The vote was 225-197. The bill also is expected to clear the Senate, but President Clinton has promised to veto it.
Republicans and a few Democrats presented the measure as giving families more power over education spending. Families could use the savings of up to $2,000 a year and their tax-free interest for books, tutors, computers, transportation or other public school expenses if not tuition at private or parochial schools. The money could also be saved for college.
"We're helping all sorts of families make different choices for their kids," said Rep. Jerry Weller (R-Ill.), whose district south of Chicago has many Catholic schools.
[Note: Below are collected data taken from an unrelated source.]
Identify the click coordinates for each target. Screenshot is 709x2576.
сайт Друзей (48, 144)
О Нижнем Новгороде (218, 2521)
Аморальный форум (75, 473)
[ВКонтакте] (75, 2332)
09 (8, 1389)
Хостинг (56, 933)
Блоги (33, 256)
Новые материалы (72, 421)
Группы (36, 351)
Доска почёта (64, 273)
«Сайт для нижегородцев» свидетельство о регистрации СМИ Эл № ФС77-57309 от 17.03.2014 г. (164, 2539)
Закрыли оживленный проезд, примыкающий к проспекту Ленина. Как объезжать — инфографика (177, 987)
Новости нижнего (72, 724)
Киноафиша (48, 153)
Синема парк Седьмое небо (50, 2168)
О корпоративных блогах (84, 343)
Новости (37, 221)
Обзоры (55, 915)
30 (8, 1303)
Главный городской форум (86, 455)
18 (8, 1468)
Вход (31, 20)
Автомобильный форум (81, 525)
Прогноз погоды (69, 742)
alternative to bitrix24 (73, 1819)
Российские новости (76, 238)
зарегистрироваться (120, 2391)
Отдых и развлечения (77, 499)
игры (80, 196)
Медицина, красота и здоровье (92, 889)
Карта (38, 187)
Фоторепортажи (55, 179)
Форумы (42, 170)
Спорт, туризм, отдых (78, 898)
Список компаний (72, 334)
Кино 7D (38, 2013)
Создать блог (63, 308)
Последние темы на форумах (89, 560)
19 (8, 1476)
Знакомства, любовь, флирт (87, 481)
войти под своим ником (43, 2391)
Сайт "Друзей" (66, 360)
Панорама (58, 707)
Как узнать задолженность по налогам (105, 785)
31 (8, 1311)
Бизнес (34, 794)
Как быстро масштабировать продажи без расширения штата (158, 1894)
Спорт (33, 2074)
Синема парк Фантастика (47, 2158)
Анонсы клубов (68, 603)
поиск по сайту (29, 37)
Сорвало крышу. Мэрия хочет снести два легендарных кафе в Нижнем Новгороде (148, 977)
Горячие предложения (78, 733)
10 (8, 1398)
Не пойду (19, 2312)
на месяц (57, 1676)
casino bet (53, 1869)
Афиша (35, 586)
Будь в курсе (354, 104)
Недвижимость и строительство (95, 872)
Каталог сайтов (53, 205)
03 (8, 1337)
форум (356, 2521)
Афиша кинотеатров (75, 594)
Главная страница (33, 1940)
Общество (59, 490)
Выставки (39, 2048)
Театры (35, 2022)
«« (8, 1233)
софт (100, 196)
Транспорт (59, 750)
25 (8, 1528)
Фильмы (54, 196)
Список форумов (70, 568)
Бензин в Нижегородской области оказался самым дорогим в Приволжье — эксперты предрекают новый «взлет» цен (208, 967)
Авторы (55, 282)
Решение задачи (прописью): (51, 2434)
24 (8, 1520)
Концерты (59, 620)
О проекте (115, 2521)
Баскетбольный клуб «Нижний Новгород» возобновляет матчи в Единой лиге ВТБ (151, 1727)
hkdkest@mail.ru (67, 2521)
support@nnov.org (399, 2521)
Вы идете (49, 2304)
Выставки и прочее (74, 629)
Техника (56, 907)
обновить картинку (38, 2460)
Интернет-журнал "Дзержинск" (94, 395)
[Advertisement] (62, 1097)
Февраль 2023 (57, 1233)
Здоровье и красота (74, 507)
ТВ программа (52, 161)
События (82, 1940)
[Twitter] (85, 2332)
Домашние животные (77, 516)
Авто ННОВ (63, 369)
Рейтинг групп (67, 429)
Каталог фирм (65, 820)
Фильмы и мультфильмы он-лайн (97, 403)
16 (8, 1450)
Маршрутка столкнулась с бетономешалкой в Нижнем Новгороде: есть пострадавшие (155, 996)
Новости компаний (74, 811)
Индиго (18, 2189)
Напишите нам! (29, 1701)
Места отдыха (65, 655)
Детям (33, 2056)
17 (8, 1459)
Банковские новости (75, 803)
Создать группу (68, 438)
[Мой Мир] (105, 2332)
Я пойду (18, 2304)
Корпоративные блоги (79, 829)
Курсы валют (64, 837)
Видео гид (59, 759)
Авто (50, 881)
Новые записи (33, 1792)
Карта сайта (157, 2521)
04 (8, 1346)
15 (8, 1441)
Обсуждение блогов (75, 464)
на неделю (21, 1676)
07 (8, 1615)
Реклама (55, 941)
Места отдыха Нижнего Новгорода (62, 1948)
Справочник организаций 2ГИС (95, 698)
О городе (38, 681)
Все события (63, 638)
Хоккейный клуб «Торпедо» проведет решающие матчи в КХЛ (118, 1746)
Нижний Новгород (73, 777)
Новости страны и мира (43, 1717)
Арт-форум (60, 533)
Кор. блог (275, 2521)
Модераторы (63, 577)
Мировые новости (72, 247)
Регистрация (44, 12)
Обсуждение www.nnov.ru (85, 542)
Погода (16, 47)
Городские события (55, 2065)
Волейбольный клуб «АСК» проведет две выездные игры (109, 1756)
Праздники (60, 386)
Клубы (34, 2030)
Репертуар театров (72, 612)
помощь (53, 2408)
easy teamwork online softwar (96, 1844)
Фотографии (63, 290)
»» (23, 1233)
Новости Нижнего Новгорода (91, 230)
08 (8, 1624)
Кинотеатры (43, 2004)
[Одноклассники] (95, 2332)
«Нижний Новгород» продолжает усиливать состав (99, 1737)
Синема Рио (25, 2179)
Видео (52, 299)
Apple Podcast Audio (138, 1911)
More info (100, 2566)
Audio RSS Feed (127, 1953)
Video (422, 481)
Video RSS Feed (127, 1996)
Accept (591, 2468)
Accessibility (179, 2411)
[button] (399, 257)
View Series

Clinton and other Democrats argued that the measure, costing about $1.6 billion over 10 years, would help mostly affluent families with children in private schools while giving a tax benefit of only $7 a year to the average family. They want federal tax dollars to be spent for the first time on building and repairing schools and hiring teachers to reduce class sizes.
"The people who benefit from this bill are not ordinary citizens," said Rep. Albert Russell Wynn (D-Md.). "What's wrong is when you take tax dollars away from public education and give tax relief to the rich."
The measure would expand tax-free accounts permitted by a law that Clinton supported last year for college savings. The maximum allowed savings would grow from $500 a year to $2,000. Also, friends, corporations, employers and other sponsors, including family members other than parents, would be able to contribute to the accounts on a child's behalf.